▸ **Exercises**
1. Transcribe the passage of the review of The Book of Evidence starting at "Because Banville, like" and ending at "a senseless murder).".
2. In the review of The Book of Evidence, what does Freddie discover his mother has sold?

━━ Selected text ━━

Monday, March 03, 2025

Density of a Dream

The Book of Evidence (The Freddie Montgomery Trilogy, #1)
The Book of Evidence 




“I was estranged from myself and all that I had once supposed I was. My life up to now had only the weightless density of a dream. When I thought about my past, it was like thinking of what someone else had been—someone I had never met but whose history I knew by heart. It all seemed no more than a vivid fiction." ― John Banville, The Book of Evidence




This book introduced me to John Banville, one of my favorite writers, even though it is not my favorite of his novels. The story is told by 38-year-old scientist Freddie Montgomery, who kills a servant girl while trying to take a painting from a neighbor. Freddie is an aimless drifter, and though he is a perceptive observer of himself and his surroundings, he is largely amoral. In addition to recounting his life story, he is an untrustworthy narrator who describes how he was arrested for the murder of a servant girl in one of Ireland's "big houses." After running afoul of a gangster in the Mediterranean, Freddie, a sophisticated but slouched Anglo-Irish scientist who has lived overseas for many years, returns to his ancestral home in search of money. Shocked to discover that his mother has sold the family's collection of paintings, Freddie attempts to recover them. This leads to a tragic series of events culminating in Freddie's killing of a maid while stealing a painting. On the run, he hides out in the house of an old family friend, Charlie, a man of some influence, before being arrested and interrogated.

Because Banville, like Ford Madox Ford, has cleverly constructed a novel about sex, betrayal, and self-deception—a novel whose narrator's testimony is notoriously unreliable and laced with internal contradictions—it made me think of one of the best books I have read and reread, Ford Madox Ford's The Good Soldier. Mr. Banville's book also recalls other, mostly French, novels, among them Andre Gide's The Immoralist (which, like Mr. Banville's book, depicts the consequences of sexual repression) and Albert Camus's The Stranger (which concerns a senseless murder).

━━━
━━ Supplied data ━━

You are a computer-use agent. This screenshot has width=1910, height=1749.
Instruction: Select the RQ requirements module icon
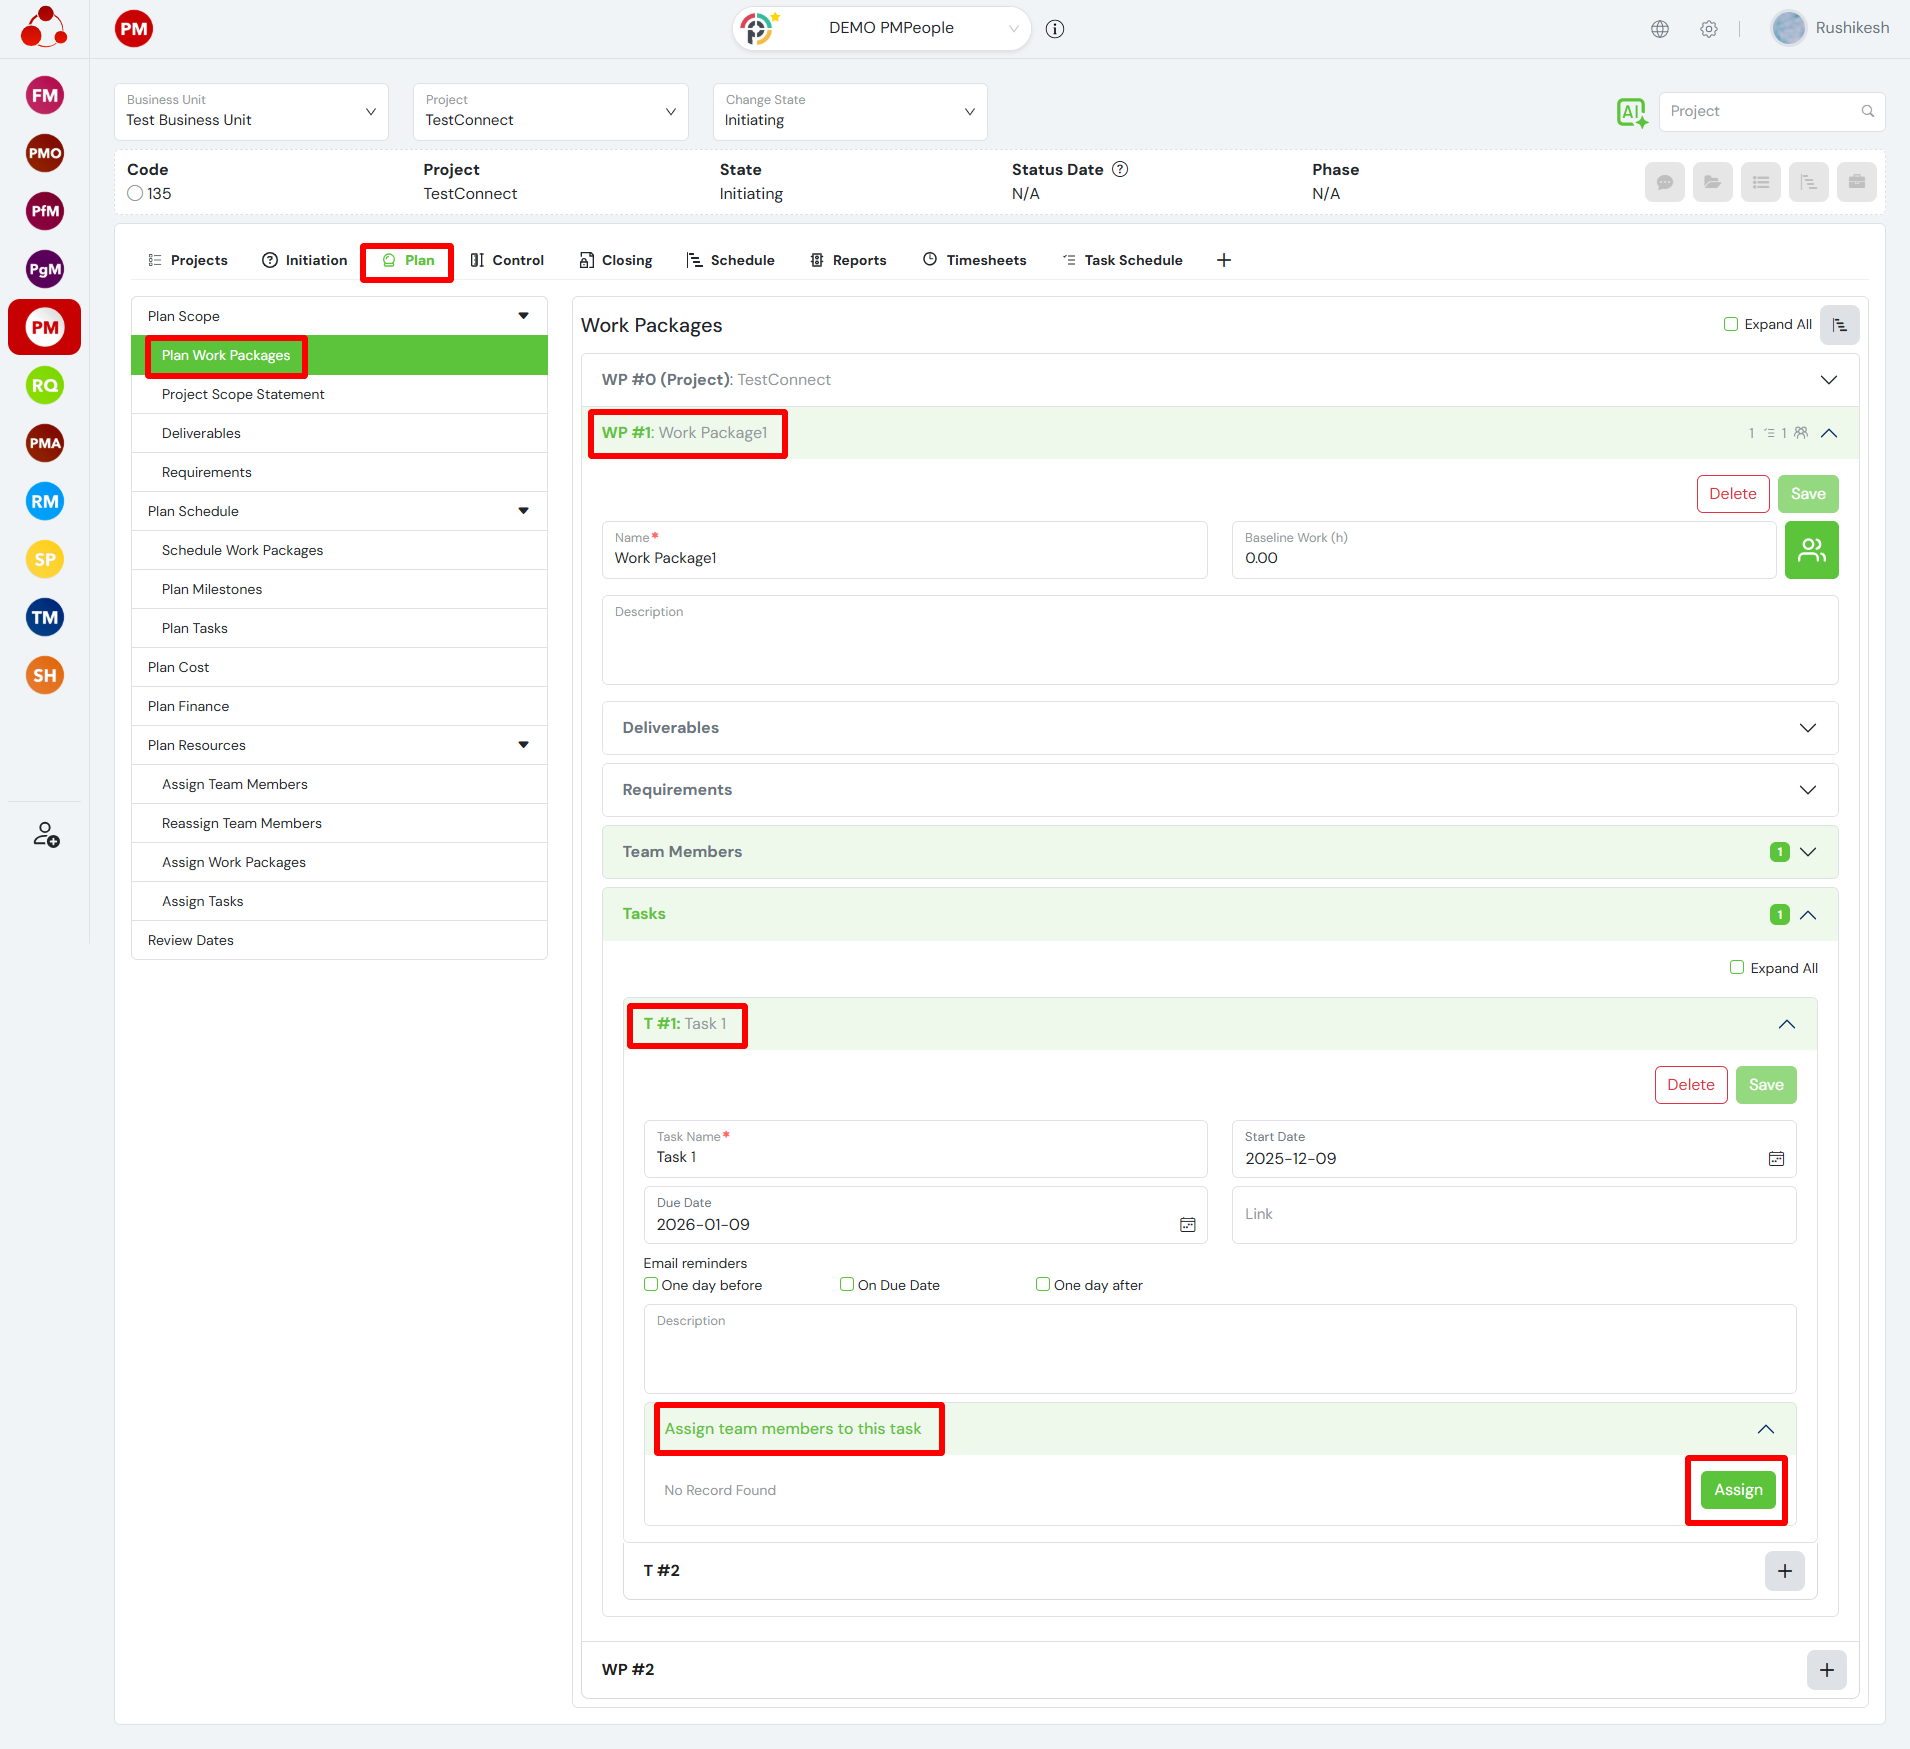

━━━

▸ **Answers to the exercises**
1.
Because Banville, like Ford Madox Ford, has cleverly constructed a novel about sex, betrayal, and self-deception—a novel whose narrator's testimony is notoriously unreliable and laced with internal contradictions—it made me think of one of the best books I have read and reread, Ford Madox Ford's The Good Soldier. Mr. Banville's book also recalls other, mostly French, novels, among them Andre Gide's The Immoralist (which, like Mr. Banville's book, depicts the consequences of sexual repression) and Albert Camus's The Stranger (which concerns a senseless murder).

2. The family's collection of paintings.